» What the exercise asks:
Keep every character as it is and output all of the records.

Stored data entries
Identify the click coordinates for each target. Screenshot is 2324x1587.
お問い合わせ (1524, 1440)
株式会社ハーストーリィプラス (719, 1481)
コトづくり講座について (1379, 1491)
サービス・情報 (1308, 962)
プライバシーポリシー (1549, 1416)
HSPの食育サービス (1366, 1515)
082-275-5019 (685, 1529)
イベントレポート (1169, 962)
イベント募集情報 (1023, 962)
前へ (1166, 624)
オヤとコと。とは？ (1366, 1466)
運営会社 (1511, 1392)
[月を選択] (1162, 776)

» Result for this task:
Identify the click coordinates for each target. Screenshot is 2324x1587.
お問い合わせ (1524, 1440)
株式会社ハーストーリィプラス (719, 1481)
コトづくり講座について (1379, 1491)
サービス・情報 (1308, 962)
プライバシーポリシー (1549, 1416)
HSPの食育サービス (1366, 1515)
082-275-5019 (685, 1529)
イベントレポート (1169, 962)
イベント募集情報 (1023, 962)
前へ (1166, 624)
オヤとコと。とは？ (1366, 1466)
運営会社 (1511, 1392)
[月を選択] (1162, 776)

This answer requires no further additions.